The Denver Post marvels at the relationship between family-oriented community life and support for sustainable energy:
What might you expect to find in communities where “family values” are the strongest? More churches? More parents helping out in classrooms? Maybe more bake sales? Yes, perhaps. But there’s one thing you would definitely find: solar panels.
Research at the University of Colorado at Boulder shows that one modern marker of communities with greater “family interdependence” — a social science term that indicates the value a person places on time spent with their family — is that more new solar energy businesses take root. Further, where state solar incentives are in place, high levels of family interdependence seem to supercharge the effectiveness of those incentives.
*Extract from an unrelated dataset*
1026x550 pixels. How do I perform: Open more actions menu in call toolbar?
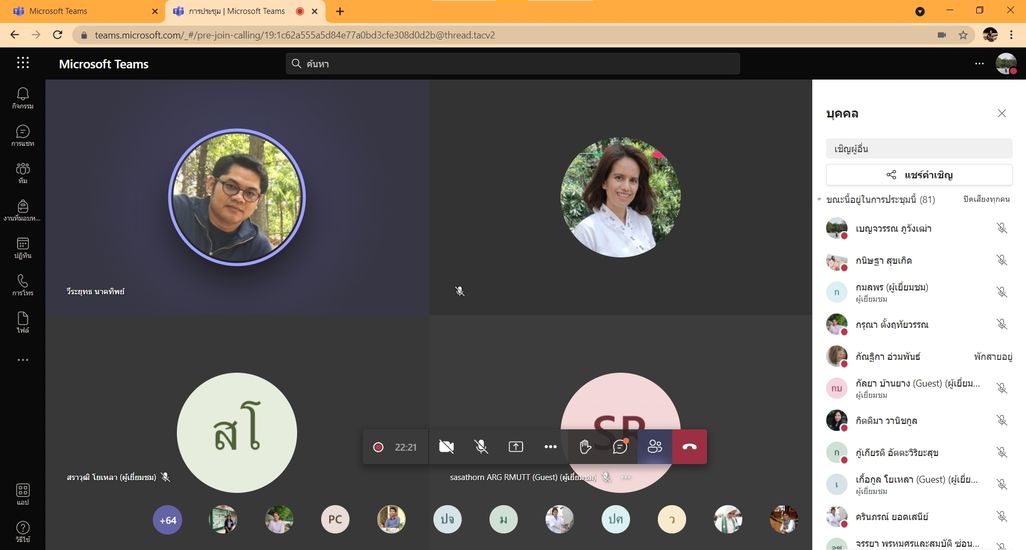(x=550, y=447)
These aren’t just weird facts. The information is mind-blowing. It suggests that if government cares about solving climate change, or clean energy jobs, or entrepreneurship, then social norms — the unwritten rules of community conduct — might matter as much as rebates and incentives.
There’s a big difference between saying “pro-family” and being “pro-family.” Sent February 26:
It’s hardly counterintuitive to notice that vibrant, family-friendly communities are more likely to adopt renewable energy and make it work. A family is a chain of relationships extending forward and backward in time — an unambiguous argument for sustainability. It takes a village to raise a windmill or a solar panel.
For all their pro-family rhetoric, anti-environment conservatives are unlikely to believe that “family values” extend to people who aren’t just like them — and the GOP’s extreme libertarians are far more likely to adopt every-man-for-himself ideologies that discount and disrespect the crucial importance of community, inclusiveness, and long-term stability.
Equally important, the inevitable disruptions of global climate change will impact all of humanity significantly, damaging physical infrastructure and crippling agriculture. Coping with these changes will require a strengthened social infrastructure, and a recognition that America’s motto is “E Pluribus Unum,” not “what’s in it for me?”